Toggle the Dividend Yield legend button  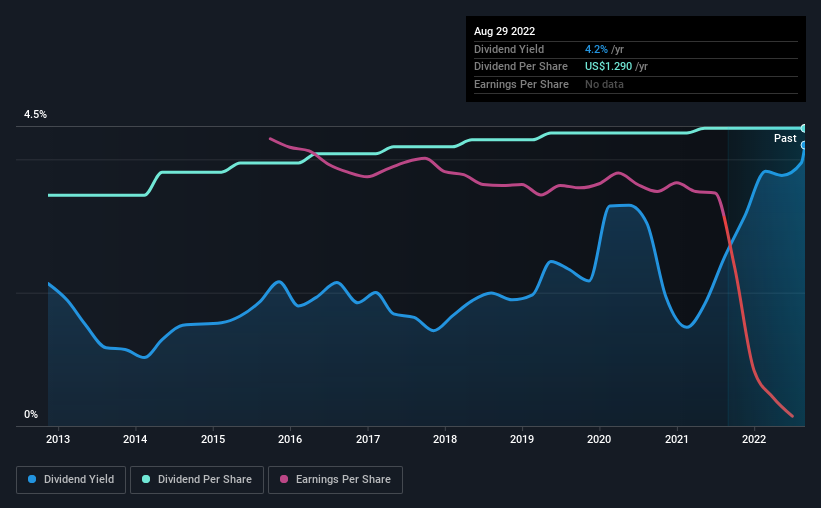(71, 480)
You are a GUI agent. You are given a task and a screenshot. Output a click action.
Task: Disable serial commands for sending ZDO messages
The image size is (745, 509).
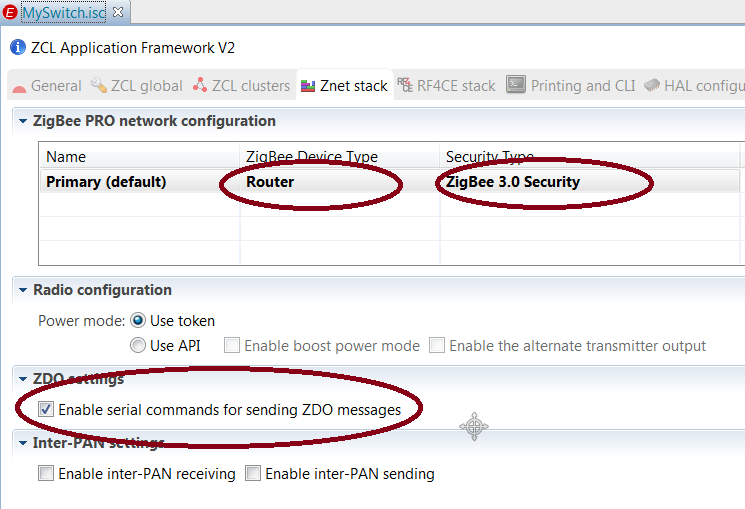[46, 409]
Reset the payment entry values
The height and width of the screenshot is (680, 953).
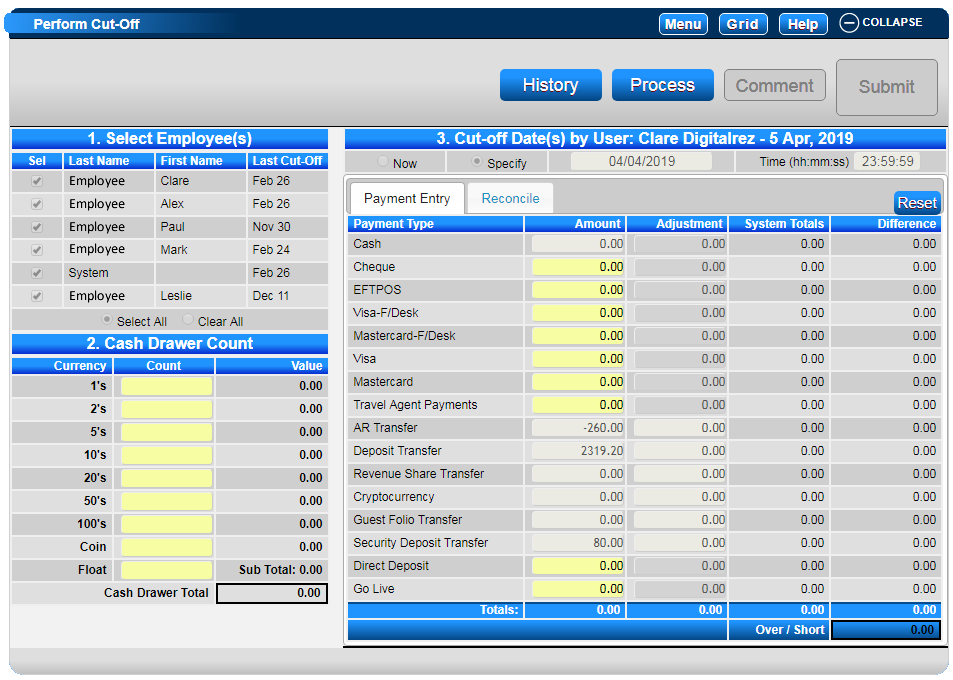click(917, 203)
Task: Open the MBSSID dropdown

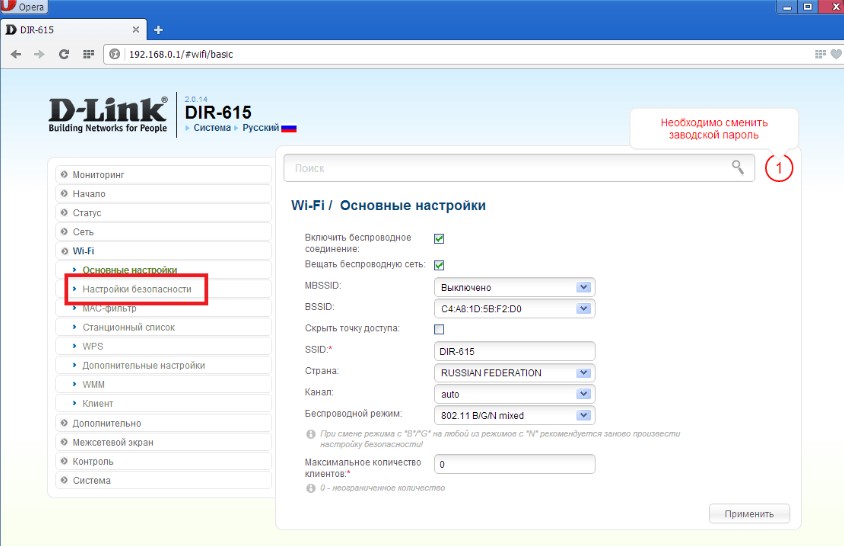Action: (x=514, y=287)

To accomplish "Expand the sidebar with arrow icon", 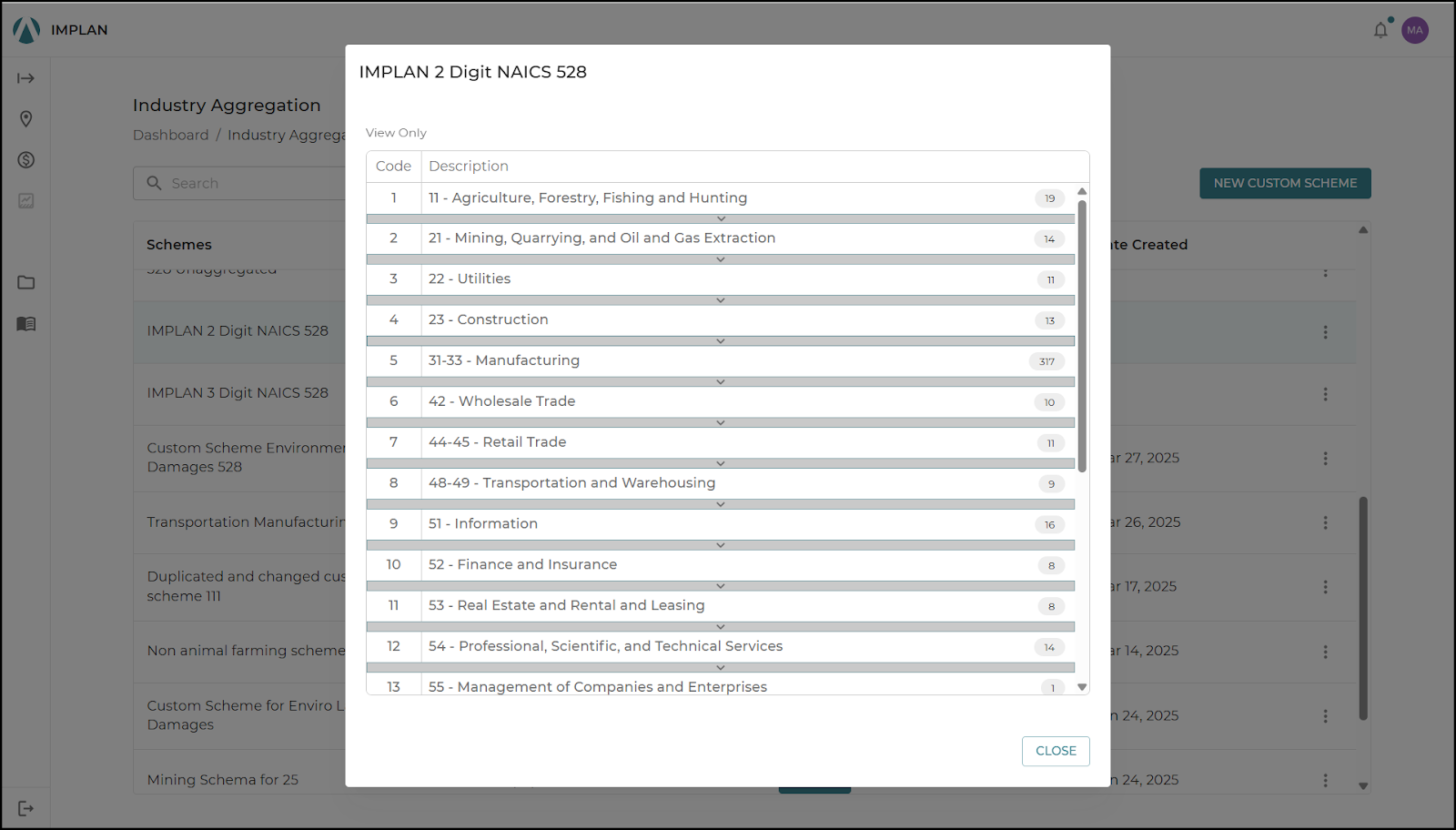I will (25, 78).
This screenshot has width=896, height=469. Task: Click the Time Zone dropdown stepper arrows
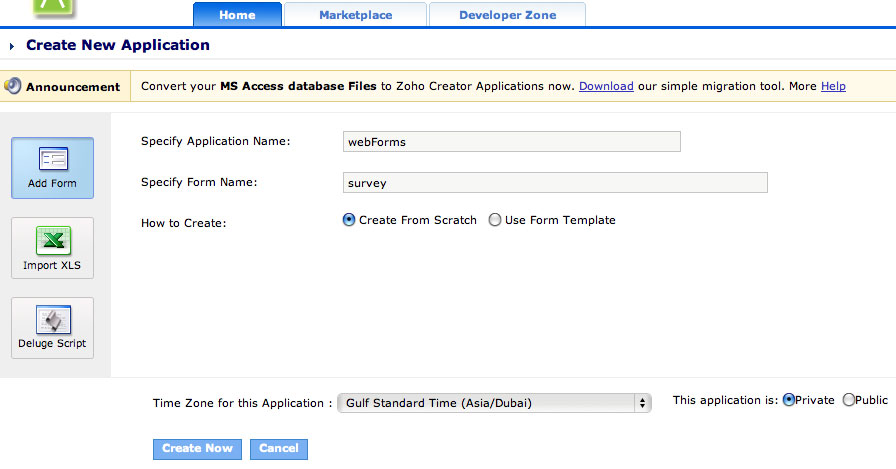pyautogui.click(x=642, y=403)
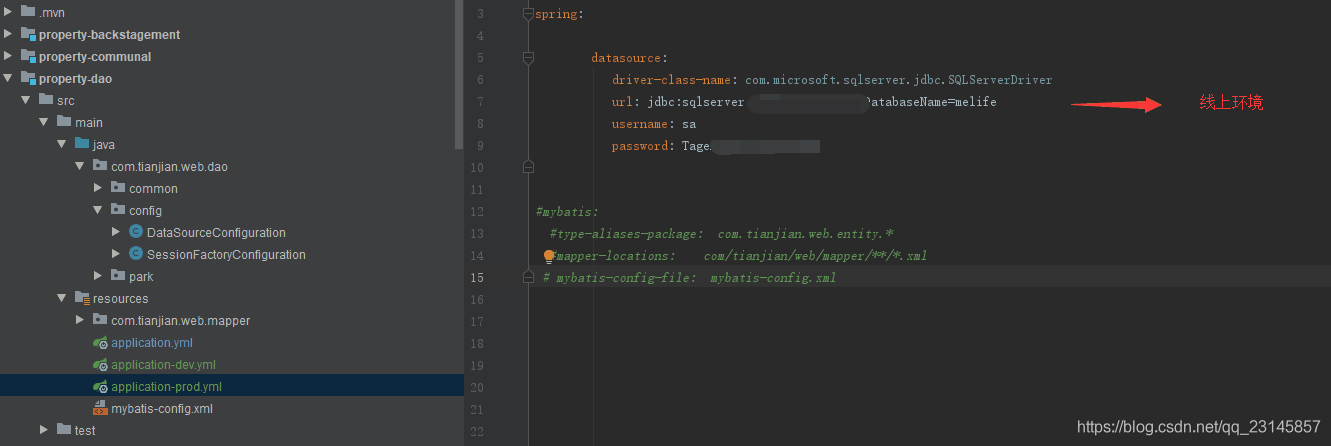
Task: Click the com.tianjian.web.dao package icon
Action: tap(100, 167)
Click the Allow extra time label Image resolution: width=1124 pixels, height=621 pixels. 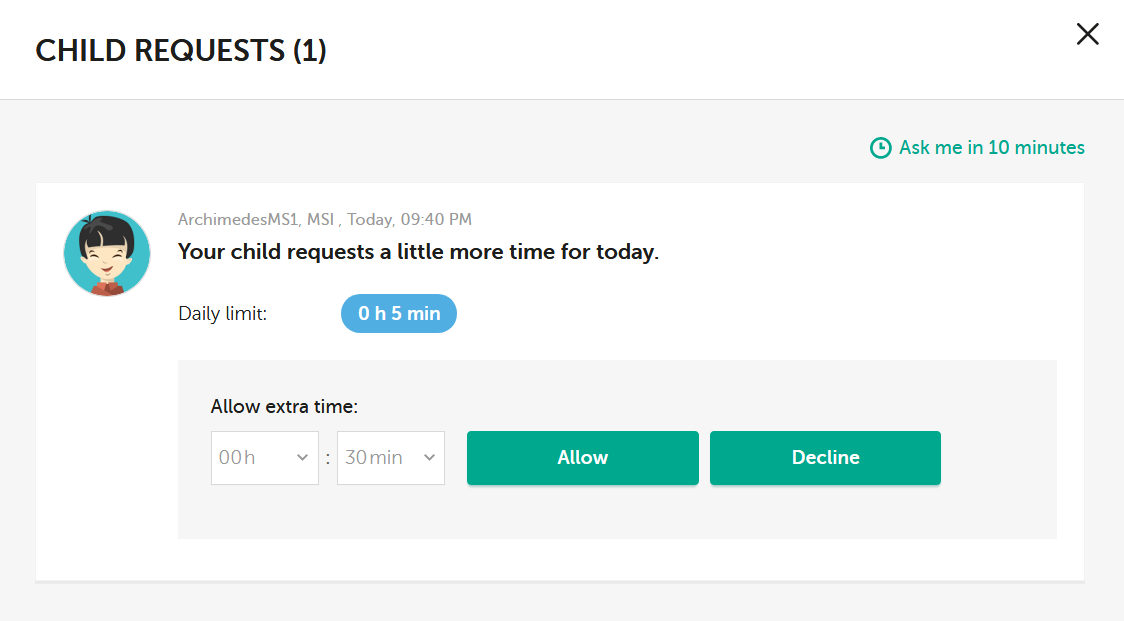284,406
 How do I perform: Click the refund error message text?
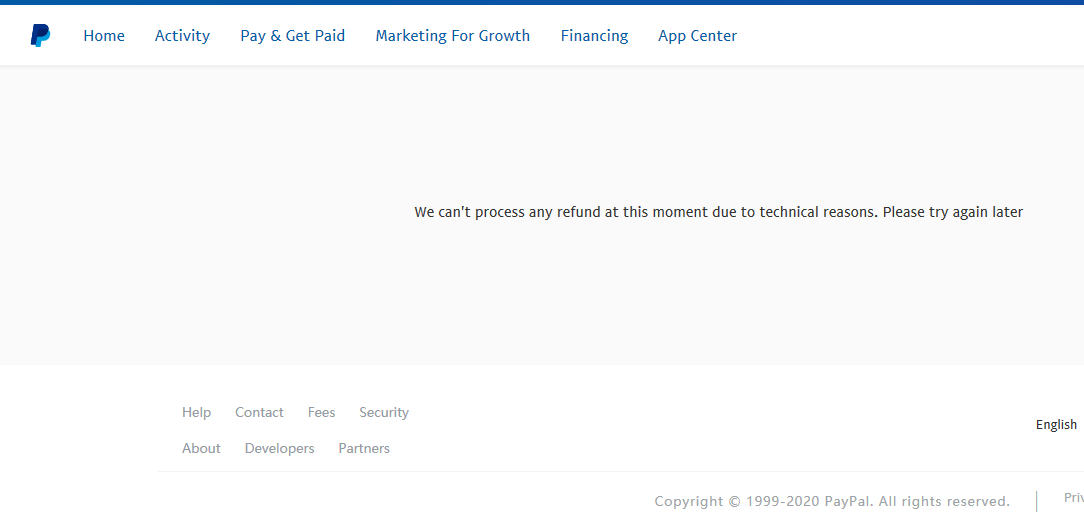[718, 212]
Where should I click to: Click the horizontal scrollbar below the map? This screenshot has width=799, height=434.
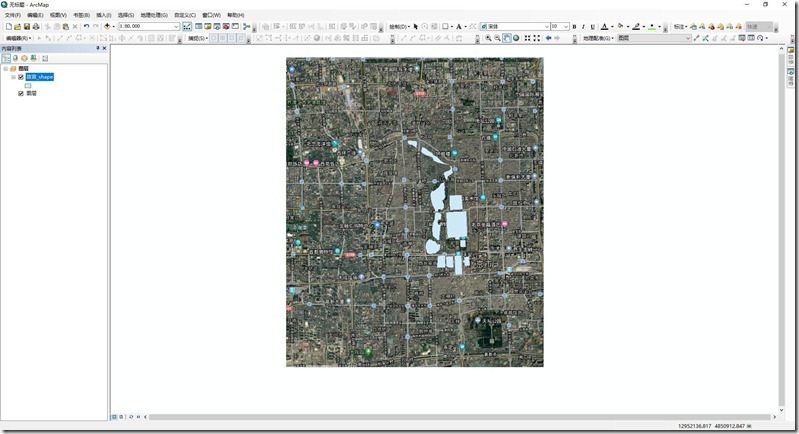click(x=460, y=416)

■ ■ ■ ■ ■ ■ ■

**WHAT IS BEING ASKED**
Restate word for word, please, the line containing "How do I perform: Click" and all lines after it through the end of the material; the pictures do not belong in the copy.

**WRITTEN REPLY**
 How do I perform: Click the refund error message text?
[718, 212]
Where should I click to: Click the horizontal scrollbar below the map? This screenshot has width=799, height=434.
click(x=460, y=416)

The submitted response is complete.